-- Document excerpt follows --
Fast-Paced Scrabble
My sister left for college, but Grandma and I continued to play Scrabble on our weekly visits, and, if anything, with greater frequency, as so many of our old standby games demanded a minimum of three players, while Scrabble was mostly unchanged.
I got faster, rarely taking more than a minute between turns. I can attribute a lot of that to familiarity with the game—for having seen so many combinations of tiles, so many formations on the board, and so more quickly seeing my way to the highest point play, or the play that would open the board if we were clustered too tightly in a corner. Our roles reversed as Grandma, growing older and slower by each dimension needed to puzzle out any play at all, and while she took her turns I could plot two or more options for my next turn—playing immediately after she was done.
And I recall a day in high school, senior year, playing Scrabble with my friend Dylan in our Chemistry classroom. I’m not sure why we would have played there, but can only fathom that the AP Exam was over and we’d exhausted whatever lab Mrs. Lorenz had planned. So we played.
We fell into that familiar dynamic, in which I’d play a word quickly and strategize different follow up moves while my friend deliberated how best to respond just that one. He apologized for taking so long with each turn, and I told him not to worry about, all the while aiming to hide my smugness.
And Ben, looking on as Dylan rubbed his forehead in frustration, commented, “Chin’s not that much faster than you. He just uses your turn to figure out what he’s going to do next.” He may have been trying to be nice to Dylan. Otherwise, it might have been a simple expression of a need that I recognized in myself, too, that I expect is common in precocious boys without opportunities to effect much change in the world—that we feel a need to point out patterns when we spot them, to call attention to our own skills of observation.
-- Document excerpt concluded --
-- Dataset records follows --
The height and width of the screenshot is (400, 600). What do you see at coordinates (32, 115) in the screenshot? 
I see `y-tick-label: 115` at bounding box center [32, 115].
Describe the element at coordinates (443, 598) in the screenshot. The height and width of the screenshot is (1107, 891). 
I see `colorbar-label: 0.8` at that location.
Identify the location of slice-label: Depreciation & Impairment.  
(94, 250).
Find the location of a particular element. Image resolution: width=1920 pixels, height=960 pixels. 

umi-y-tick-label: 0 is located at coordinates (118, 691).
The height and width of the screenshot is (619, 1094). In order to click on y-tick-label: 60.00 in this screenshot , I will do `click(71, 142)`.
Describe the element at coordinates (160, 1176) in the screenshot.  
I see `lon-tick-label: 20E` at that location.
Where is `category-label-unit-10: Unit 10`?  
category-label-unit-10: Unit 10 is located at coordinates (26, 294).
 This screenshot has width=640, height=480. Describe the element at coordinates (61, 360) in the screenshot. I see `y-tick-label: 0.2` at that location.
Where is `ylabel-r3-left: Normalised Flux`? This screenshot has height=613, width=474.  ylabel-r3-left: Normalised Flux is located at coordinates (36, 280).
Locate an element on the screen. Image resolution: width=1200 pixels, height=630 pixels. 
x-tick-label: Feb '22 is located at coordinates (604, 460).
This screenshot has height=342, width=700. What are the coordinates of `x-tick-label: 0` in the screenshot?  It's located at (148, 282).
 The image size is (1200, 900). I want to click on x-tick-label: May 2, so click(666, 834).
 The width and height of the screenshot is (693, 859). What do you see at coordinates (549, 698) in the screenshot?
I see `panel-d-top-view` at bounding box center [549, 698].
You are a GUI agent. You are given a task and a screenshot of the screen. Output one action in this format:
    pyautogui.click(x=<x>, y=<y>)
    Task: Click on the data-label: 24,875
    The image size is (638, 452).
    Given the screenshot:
-- Dataset records concluded --
Problem set:
1. Retype the part of the Scrabble essay from "Fast-Paced Scrabble" to "was mostly unchanged.", keeping every character as it appears.
2. Answer these questions from the Scrabble essay.
(a) Who left for college?
(b) How much time did the narrator rarely exceed between turns?
(c) In what classroom did the narrator play Scrabble with Dylan?
3. Carry on the Scrabble essay, starting after its last sentence.

Exercise responses:
1.
Fast-Paced Scrabble
My sister left for college, but Grandma and I continued to play Scrabble on our weekly visits, and, if anything, with greater frequency, as so many of our old standby games demanded a minimum of three players, while Scrabble was mostly unchanged.

2.
(a) The narrator's sister.
(b) A minute.
(c) Their Chemistry classroom.

3.
I haven’t played Scrabble in years now—a fact that I’d find not just tough to swallow, but complete anathema when I fell between the ages of eight and eighteen. I’m not sure I could have conceptualized a life like that. And yet still, the game calls to me now and again. Seeing the word quizzical in a book for example, I mentally calculate the Scrabble-tile point total if that Q-fell on a double-letter space, and if the word overlapped a triple-word box. I recalibrate, knowing full well, of course, that there’s only one Z tile in play, and so one of those Zs would have to be a blank tile and thus worth no points; I recognize, too, that at nine-letters long, at least two letters would have to have already been on the board, and most likely it would have been Q-U-I-Z that already existed, thus immediately reducing the potential word score because, while I could still attain the triple-word score, no single double- or triple-letter value could be assigned to the tiles already in play (unless happenstance, for example, left two I tiles two spaces between one another, with plenty of room for play on either side).
I imagine I’ll play Scrabble again. With my own children, or if time and biology favor me, grandchildren. But I imagine a different style of play then. Less rapid-fire and perhaps I’ll suggest that we don’t keep score. For as good as those seventy, eighty-point turns felt, I recall a better, purer joy in weaving words between words, interconnecting spaces to create connections horizontally and vertically, sometimes three or four of them at a time. These were the turns that felt less like mastery than poetry, less about score than creating something new.